# My Car (10 pictures, 56k beware!)



## dry (Oct 21, 2002)

whelp here she is, I'll take all feedback, positive and negative... but if you say anything negative I will bust your head.

IF YOU HAVE 56K IT MAY BE FASTER TO GO HERE AND CHECK OUT EACH INDIVIDUAL PICTURE!!! 
http://student.plattsburgh.edu/cook7166/MyCar/may192003/

A dark shot of the side of my car...









this next one, those arent scratches, I just need to give her a bath 









once again she needs a bath...









I just painted the corner lights yesterday... one cracked in the process but O well, it isnt a show car 









Closer...









A blurry shot...









heres one with the corner lights on... I like the orange thing in there so I left it in 









a big picture... my center console









my SER shift boot with maxima shift knob... I'm gonna cut the shifter down about 3 inches when I find somebody to weld it 









AND LASTLY, before anybody says "nice car, just needs rims and a drop.... here they are 









I've just been lazy... TOO lazy, I've had them since spring break 

OK I did all my talking, now its your turn!!!


----------



## whiteb14 (Jul 7, 2002)

very nice ride (and wheels, they look like mine) i cant wait to see it with the SE-R wheels and the drop. are u planning to get the SE-L look or are u thinking about getting a body kit?


----------



## RedSER93 (Apr 11, 2003)

looks good


----------



## dry (Oct 21, 2002)

SEL look  I got a bumper lined up I'll be picking up this weekend, already painted black and including the fog lights


----------



## sethwas (Apr 30, 2002)

Dude!
You need a new camera.
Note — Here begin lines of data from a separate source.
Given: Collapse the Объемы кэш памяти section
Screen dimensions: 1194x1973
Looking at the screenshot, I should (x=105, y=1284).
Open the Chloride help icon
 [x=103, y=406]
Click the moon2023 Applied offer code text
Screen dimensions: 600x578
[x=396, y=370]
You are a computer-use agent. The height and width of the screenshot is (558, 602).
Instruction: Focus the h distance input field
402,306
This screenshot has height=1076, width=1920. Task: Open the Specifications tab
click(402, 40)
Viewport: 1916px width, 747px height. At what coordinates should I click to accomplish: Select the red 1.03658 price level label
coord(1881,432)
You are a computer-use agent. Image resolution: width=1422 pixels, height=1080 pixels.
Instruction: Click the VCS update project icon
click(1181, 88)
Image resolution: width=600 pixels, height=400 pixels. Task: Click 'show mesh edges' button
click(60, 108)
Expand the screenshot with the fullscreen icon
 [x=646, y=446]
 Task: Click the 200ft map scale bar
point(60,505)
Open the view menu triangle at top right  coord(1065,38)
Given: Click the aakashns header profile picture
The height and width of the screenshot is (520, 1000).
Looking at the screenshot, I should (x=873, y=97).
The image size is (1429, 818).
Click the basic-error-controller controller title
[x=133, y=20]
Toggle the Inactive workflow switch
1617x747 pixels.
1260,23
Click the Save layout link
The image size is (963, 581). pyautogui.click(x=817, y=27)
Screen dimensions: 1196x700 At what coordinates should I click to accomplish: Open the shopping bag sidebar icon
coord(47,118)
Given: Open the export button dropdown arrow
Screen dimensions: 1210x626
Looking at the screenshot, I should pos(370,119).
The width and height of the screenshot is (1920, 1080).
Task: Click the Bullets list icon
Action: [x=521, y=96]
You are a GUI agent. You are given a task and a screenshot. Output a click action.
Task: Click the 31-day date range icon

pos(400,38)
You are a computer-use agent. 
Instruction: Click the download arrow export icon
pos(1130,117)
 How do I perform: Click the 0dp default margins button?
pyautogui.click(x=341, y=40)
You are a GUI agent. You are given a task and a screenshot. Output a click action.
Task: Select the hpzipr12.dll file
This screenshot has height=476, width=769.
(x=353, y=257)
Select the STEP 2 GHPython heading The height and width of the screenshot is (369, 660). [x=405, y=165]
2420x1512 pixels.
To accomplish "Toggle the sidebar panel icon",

Or at least use a photoediting program (which I know you have access to) to make the color/hue of each picture somewhat natural.


Seth


----------



## whiteb14 (Jul 7, 2002)

DryBoy said:


> *SEL look  I got a bumper lined up I'll be picking up this weekend, already painted black and including the fog lights  *


good... that makes 2 of us. maybe we should go and find a good deal on 2 pairs of SE side skirts  oh, and im glad u sold that nis-knacks grille... the oem one looks much better...


----------



## Neil (Aug 13, 2002)

it only takes maybe 1/2 hour to put some wheels on, you can't possibly be THAT lazy


----------



## crazy4myb14 (Jan 20, 2003)

nice ride dryboy! now go slam that mofo and install the se-r wheels


Ben


----------



## 7875 (Apr 3, 2003)

whiteb14 said:


> *good... that makes 2 of us. maybe we should go and find a good deal on 2 pairs of SE side skirts  oh, and im glad u sold that nis-knacks grille... the oem one looks much better... *


hey, he sold his grille to me...what are you trying to say?


----------



## sethwas (Apr 30, 2002)

/\/\
How'd you get the emblem on the hood (thats aisian market style).

Seth


----------



## dry (Oct 21, 2002)

sethwas said:


> *Dude!
> You need a new camera. Or at least use a photoediting program (which I know you have access to) to make the color/hue of each picture somewhat natural.
> 
> 
> Seth *


It definately isnt the camera, its a 3.2 megapixel sony cybershot that'll run ya over 200 bucks... I know the lighting is shitty tho, its because of the lighting when I took the pictures, the sun was directly overhead, rather than behind me, putting out bad light from all angles. Also I had the image setting set to 320 x 240... whatever is the smallest resolution.


----------



## dry (Oct 21, 2002)

2 more nighttime pics of the headlights..


----------



## whiteb14 (Jul 7, 2002)

[redacted] said:


> *hey, he sold his grille to me...what are you trying to say?
> 
> 
> 
> ...


i didnt like how the grille and the "stealth" lighting flowed 2gether


----------



## 7875 (Apr 3, 2003)

whiteb14 said:


> *i didnt like how the grille and the "stealth" lighting flowed 2gether *


i figured that  



> /\/\
> How'd you get the emblem on the hood (thats asian market style).
> 
> Seth


well, i was cleaning out garage a few days ago and found this stuff called "emblem glue." automatically got the wheels in my brain going and i decided to take the emblem off of the stock grille (which i replaced with the nis knacks) and stick it on the hood. looks pretty good, huh?


----------